Altered penile vascular reactivity and erection in the Zucker obese-diabetic rat

Introduction. The combination of the independent risk factors for erectile dysfunction, obesity, hypertension, and diabetes are manifested collectively in a condition known as metabolic syndrome X. However, the exact mechanism(s) by which the combination of these factors contributes to erectile dysfunction have yet to be elucidated. Aim. We hypothesized that protein kinase C (PKC) and Rho-kinase enhanced vascular tone and thus contributed to erectile dysfunction in this condition. Methods.

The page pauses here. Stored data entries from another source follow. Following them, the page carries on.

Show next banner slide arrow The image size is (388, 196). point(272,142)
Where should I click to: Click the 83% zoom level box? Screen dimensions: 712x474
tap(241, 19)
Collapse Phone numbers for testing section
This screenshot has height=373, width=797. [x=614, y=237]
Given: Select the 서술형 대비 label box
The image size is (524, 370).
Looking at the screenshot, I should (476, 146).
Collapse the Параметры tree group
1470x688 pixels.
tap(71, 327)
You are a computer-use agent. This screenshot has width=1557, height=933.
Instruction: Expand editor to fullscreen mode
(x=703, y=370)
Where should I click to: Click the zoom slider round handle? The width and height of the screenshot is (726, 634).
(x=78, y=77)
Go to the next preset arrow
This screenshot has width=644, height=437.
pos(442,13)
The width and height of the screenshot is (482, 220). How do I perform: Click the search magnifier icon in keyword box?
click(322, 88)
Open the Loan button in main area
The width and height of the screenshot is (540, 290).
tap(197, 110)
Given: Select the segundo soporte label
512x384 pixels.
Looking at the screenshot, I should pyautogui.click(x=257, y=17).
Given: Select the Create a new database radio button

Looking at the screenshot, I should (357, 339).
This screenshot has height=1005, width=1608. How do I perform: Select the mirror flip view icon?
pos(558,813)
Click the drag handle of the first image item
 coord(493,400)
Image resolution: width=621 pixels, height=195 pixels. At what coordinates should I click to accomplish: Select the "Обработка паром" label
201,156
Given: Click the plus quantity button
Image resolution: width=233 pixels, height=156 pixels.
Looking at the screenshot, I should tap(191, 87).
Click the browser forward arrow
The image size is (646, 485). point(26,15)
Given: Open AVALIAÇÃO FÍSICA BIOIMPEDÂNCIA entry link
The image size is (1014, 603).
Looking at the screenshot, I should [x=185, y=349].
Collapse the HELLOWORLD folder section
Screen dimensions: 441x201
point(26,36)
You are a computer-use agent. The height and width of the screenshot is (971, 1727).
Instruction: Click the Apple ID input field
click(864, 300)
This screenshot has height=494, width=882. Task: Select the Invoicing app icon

Erectile function was evaluated by recording voltage-dependent increases in intracavernosal pressure following stimulation of the cavernosal nerve in 16- to 20-week-old lean and obese-diabetic Zucker rats. Cavernosal tissue contractile and relaxation responses were evaluated in vitro when contracted with phenylephrine, endothelin-1 and relaxed by Rho-kinase, PKC inhibitors or sodium nitroprusside. Additionally, cavernosal tissue Rho-kinase, protein kinase, and nitric oxide synthase isoform expression were evaluated by Western blot. Results. The voltage-dependent erectile responses were suppressed by > 30% in the obese-diabetic Zucker rat. The maximal stress generated by cavernosal tissue from the obese-diabetic was significantly greater than the lean response by greater than 0.8 mN/mm(2) for both phenylephrine and endothelin stimulation. The PKC inhibitor, chelerythrine, inhibited more than 30% of the phenylephrine-induced and 70% of the endothelin-1-induced contractions. Rho-kinase inhibition, with either Y-27632 or HA-1077, revealed impaired relaxations of nearly 30% in tissue from obese-diabetic animals. Western blot analysis revealed increased protein expression of PKC alpha and delta and Rho-kinase alpha and beta but no loss for endothelial or neuronal nitric oxide synthase. Conclusions. In this rodent model both PKC and Rho-kinase signaling elements may contribute to an enhanced vasoconstriction state of the penile smooth muscle that was differentially dependent on the agonist used. The enhanced vasoconstrictive state of the tissue could contribute to the reduced voltage-dependent erectile response in the obese-diabetic Zucker rat.